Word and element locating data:
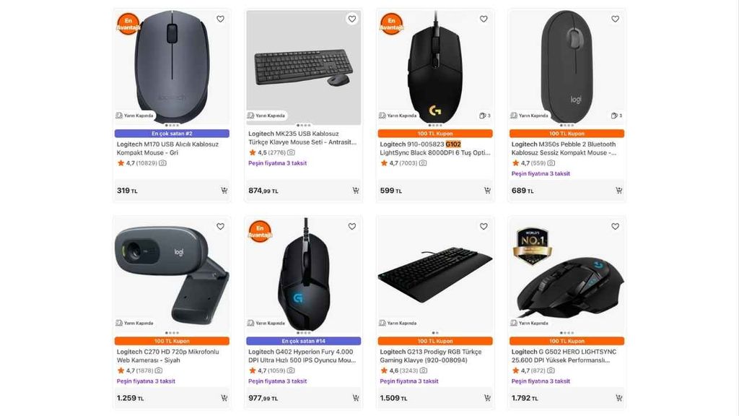Click the 100 TL Kupon banner on G203

(x=434, y=133)
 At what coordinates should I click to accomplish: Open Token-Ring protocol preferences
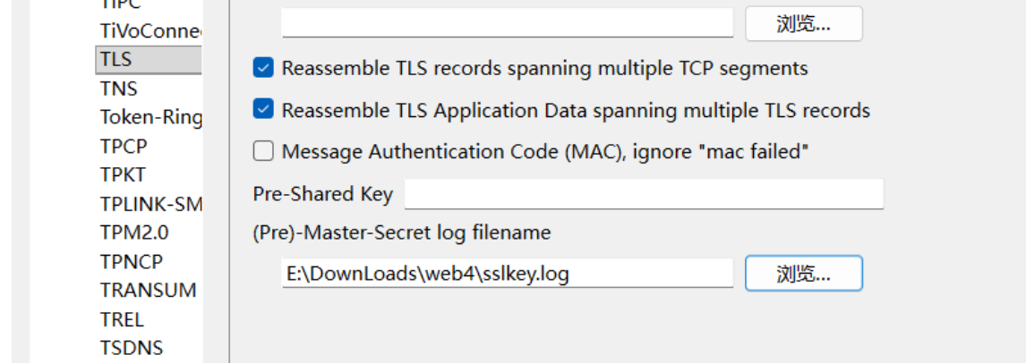[150, 117]
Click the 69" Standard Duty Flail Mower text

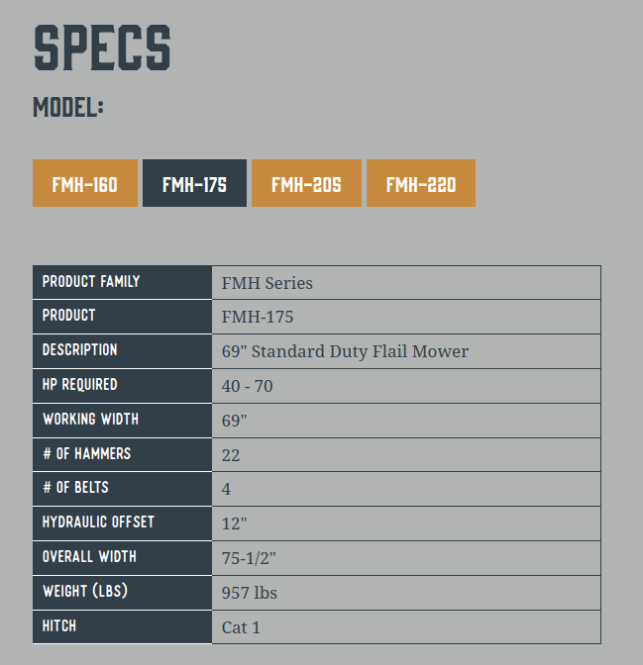click(x=346, y=351)
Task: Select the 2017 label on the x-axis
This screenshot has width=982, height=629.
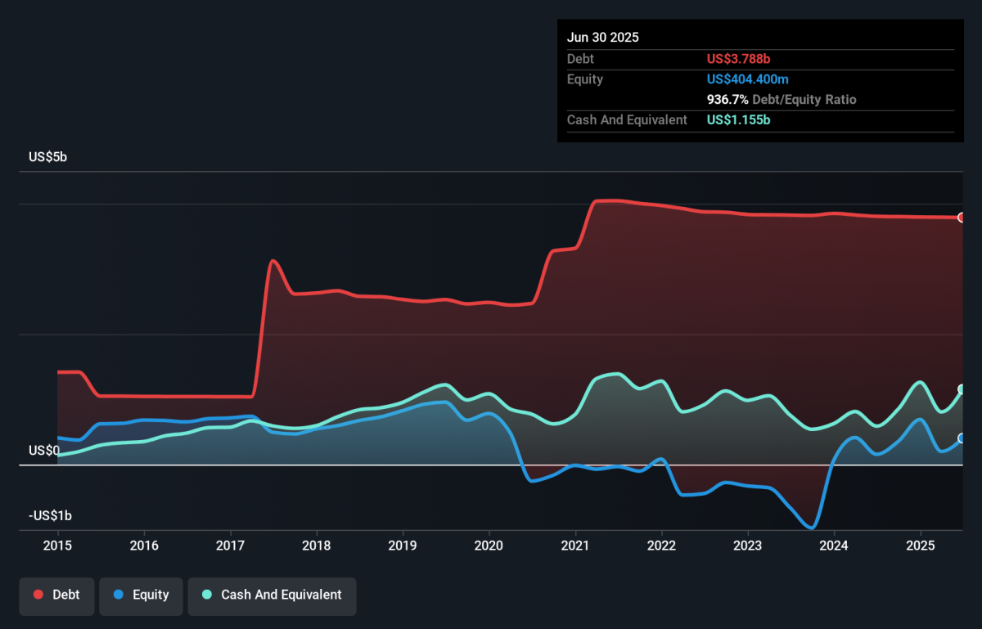Action: [230, 545]
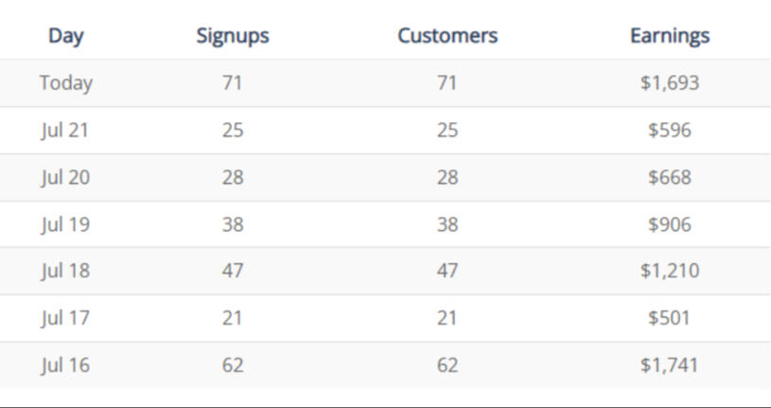
Task: Click the $1,693 earnings value
Action: (x=670, y=83)
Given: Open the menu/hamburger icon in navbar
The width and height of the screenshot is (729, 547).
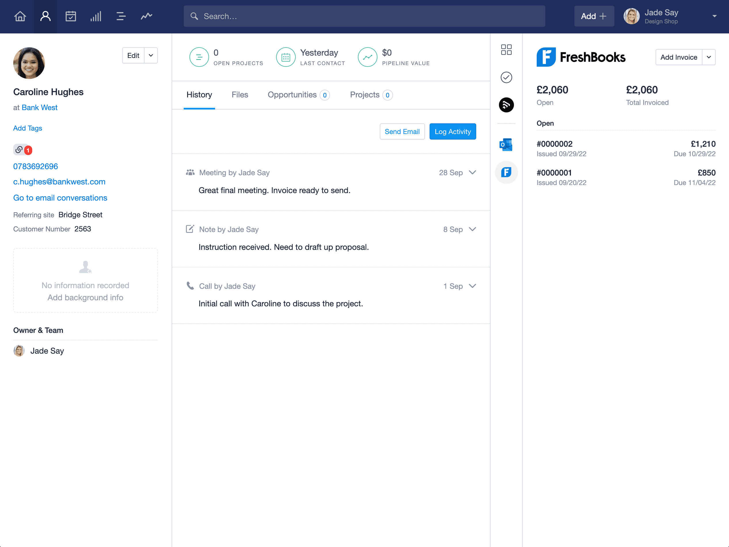Looking at the screenshot, I should pyautogui.click(x=121, y=16).
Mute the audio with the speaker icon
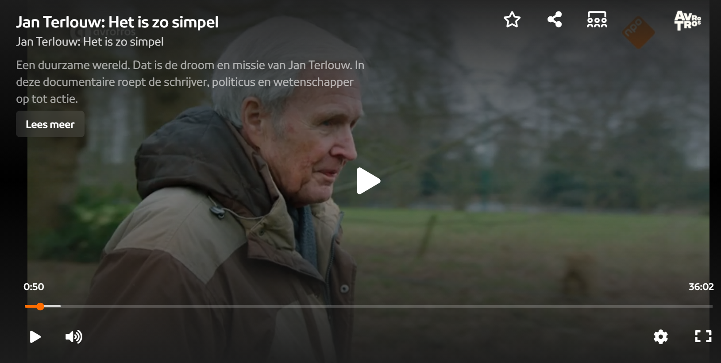 tap(74, 337)
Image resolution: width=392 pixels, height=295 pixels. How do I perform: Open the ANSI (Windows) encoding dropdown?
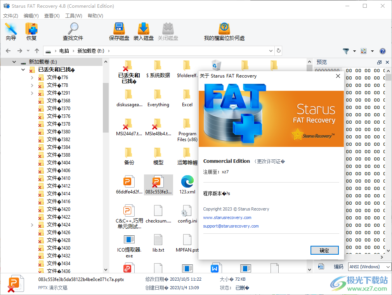point(369,267)
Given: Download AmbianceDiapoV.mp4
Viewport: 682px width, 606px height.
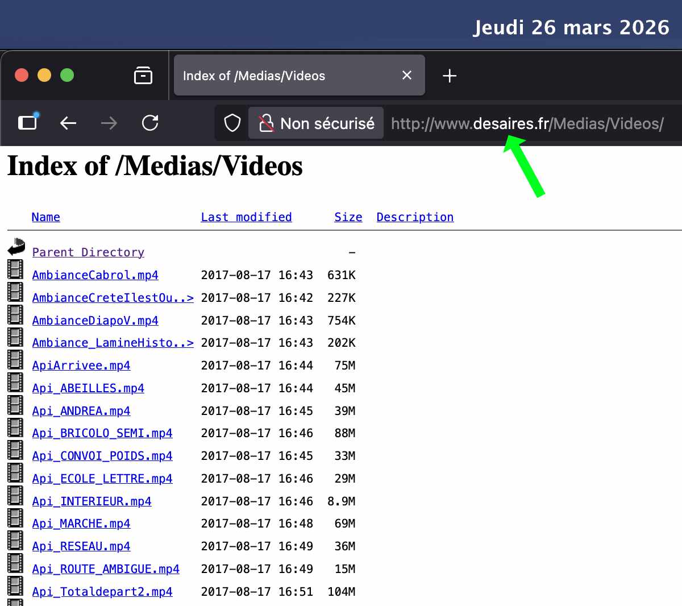Looking at the screenshot, I should pos(95,320).
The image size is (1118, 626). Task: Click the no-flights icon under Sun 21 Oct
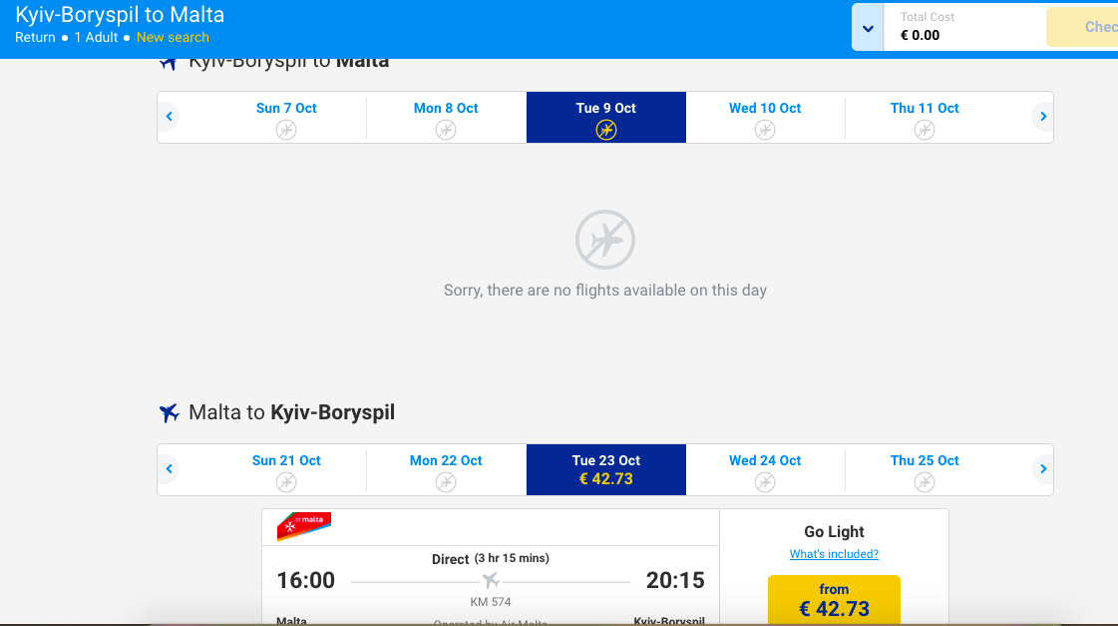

AIM -
Identify every line in the records above that contains the word "icon", and copy each of those lines in full.

FULL SOLUTION -
Given: Open the menu/hamburger icon in navbar
Mute the audio with the speaker icon
The image size is (1118, 626). Task: Click the no-flights icon under Sun 21 Oct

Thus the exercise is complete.